___ SOURCE INFORMATION ___

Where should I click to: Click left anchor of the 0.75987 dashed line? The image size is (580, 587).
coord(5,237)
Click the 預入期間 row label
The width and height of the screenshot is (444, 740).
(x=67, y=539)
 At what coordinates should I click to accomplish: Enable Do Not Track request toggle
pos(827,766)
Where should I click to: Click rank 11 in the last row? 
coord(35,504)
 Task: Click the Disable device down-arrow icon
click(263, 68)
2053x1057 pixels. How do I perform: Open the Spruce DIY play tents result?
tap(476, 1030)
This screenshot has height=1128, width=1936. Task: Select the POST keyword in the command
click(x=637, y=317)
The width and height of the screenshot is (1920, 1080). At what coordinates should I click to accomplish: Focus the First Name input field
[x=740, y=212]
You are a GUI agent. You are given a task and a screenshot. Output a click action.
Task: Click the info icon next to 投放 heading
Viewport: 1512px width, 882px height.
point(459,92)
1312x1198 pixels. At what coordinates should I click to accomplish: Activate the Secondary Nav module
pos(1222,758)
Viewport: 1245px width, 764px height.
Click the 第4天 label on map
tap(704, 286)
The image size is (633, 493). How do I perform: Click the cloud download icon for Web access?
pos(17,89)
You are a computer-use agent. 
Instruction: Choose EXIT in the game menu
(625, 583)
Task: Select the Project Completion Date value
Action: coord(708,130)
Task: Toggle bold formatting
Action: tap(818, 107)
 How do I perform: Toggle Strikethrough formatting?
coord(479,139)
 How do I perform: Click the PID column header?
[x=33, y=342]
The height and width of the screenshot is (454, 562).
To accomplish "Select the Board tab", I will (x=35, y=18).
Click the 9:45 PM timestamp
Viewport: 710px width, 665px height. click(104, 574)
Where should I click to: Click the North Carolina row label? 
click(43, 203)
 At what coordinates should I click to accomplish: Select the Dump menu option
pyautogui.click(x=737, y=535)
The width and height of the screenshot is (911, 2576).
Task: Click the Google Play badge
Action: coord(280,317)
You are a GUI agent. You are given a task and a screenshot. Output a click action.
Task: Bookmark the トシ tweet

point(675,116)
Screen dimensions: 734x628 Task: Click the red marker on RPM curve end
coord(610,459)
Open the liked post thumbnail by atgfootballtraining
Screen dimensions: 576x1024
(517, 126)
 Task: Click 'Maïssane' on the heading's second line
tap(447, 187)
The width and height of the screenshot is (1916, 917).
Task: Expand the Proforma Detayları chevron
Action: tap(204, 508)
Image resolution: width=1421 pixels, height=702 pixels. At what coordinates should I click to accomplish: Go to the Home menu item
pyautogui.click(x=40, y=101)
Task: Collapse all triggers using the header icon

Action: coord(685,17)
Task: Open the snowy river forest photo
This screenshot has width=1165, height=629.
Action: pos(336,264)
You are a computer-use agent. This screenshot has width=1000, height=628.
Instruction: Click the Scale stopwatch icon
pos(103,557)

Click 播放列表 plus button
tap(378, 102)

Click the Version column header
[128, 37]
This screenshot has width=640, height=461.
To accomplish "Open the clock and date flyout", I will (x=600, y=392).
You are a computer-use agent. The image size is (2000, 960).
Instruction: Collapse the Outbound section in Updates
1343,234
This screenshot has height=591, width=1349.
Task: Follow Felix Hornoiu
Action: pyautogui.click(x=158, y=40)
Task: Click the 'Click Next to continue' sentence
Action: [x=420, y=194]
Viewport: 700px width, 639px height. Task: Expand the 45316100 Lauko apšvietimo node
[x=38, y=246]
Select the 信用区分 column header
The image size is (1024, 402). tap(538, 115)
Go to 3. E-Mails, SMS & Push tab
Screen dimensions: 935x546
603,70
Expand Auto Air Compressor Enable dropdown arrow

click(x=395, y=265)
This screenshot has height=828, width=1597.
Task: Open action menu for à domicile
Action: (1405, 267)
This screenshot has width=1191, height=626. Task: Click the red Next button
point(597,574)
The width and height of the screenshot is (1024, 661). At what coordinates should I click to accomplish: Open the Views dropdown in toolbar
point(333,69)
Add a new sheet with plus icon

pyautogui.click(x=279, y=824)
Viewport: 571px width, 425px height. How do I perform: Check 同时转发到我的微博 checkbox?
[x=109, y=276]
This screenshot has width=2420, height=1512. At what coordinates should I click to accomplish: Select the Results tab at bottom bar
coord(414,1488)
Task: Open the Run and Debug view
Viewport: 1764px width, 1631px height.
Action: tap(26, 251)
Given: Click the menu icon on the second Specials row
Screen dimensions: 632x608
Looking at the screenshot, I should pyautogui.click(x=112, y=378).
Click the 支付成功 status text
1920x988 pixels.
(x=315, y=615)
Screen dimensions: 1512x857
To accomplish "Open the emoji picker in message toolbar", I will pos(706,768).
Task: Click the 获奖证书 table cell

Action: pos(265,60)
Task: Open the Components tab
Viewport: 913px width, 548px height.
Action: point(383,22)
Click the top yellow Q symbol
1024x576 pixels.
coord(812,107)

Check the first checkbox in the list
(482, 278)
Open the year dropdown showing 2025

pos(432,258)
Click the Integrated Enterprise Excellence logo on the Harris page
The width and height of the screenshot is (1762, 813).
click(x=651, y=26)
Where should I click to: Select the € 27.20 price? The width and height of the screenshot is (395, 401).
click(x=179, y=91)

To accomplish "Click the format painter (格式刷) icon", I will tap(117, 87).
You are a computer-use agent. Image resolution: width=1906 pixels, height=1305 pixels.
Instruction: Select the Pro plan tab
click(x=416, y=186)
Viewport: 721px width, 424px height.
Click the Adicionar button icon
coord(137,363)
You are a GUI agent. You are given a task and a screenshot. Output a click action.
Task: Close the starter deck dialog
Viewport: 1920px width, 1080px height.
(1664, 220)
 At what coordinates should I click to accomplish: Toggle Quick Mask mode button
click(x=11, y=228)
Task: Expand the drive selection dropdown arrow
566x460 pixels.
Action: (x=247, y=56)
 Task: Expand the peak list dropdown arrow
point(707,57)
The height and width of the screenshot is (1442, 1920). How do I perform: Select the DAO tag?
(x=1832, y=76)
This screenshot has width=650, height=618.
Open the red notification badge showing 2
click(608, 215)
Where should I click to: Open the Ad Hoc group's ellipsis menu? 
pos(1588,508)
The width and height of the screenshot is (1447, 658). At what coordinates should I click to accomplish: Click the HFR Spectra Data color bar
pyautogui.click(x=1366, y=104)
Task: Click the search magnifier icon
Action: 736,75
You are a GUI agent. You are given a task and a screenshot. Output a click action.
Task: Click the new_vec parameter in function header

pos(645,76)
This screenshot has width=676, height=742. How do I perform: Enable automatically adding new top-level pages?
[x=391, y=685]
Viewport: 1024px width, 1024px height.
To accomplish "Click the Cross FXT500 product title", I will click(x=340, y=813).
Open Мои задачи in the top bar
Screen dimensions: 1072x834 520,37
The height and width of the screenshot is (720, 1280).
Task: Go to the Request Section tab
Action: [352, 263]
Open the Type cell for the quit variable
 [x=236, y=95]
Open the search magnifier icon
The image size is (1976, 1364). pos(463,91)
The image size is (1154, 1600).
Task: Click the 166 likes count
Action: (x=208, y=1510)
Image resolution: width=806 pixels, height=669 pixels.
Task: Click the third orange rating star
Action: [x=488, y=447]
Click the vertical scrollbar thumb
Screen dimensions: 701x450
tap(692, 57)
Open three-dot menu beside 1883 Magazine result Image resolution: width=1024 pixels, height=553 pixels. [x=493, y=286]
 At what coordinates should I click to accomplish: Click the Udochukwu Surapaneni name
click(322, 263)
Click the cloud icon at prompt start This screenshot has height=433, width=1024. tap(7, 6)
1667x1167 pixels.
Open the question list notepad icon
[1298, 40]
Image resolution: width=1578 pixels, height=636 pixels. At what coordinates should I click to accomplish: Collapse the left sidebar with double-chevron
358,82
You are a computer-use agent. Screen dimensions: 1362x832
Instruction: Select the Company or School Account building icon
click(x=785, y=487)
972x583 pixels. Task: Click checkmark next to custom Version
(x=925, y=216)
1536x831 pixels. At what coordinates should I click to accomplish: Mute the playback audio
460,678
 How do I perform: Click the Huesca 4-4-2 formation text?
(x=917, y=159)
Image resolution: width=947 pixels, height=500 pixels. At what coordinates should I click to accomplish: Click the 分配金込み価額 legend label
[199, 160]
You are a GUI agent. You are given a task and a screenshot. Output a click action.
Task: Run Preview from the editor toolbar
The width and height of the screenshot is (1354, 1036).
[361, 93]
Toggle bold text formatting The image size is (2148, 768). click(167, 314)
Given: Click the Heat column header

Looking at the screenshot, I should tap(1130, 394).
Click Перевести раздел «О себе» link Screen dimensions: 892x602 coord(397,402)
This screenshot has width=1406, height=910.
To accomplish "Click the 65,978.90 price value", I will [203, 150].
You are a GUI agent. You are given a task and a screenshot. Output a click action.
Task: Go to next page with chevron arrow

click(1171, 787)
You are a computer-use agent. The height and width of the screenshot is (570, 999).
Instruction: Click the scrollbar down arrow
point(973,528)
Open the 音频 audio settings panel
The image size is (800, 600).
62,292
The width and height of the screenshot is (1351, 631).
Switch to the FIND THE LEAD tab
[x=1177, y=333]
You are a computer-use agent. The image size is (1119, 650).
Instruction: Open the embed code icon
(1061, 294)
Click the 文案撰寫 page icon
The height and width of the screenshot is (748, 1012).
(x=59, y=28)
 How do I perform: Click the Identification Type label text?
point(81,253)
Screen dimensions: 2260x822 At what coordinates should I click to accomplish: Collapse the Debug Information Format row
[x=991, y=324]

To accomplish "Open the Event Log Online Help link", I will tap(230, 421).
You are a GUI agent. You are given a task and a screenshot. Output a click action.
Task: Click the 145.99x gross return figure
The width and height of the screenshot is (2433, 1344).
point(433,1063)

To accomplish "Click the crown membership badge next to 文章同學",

___

PROBLEM DESCRIPTION: Copy every line of the data that carries the word "computer".

TASK RESULT:
You are a computer-use agent. 
You are a computer-use agent. This screenshot has width=1000, height=628.
You are a computer-use agent. The image size is (2000, 960).
You are a computer-use agent. Image resolution: width=1906 pixels, height=1305 pixels.
You are a computer-use agent. Screen dimensions: 1362x832
You are a computer-use agent. The height and width of the screenshot is (570, 999).
You are a computer-use agent. The image size is (1119, 650).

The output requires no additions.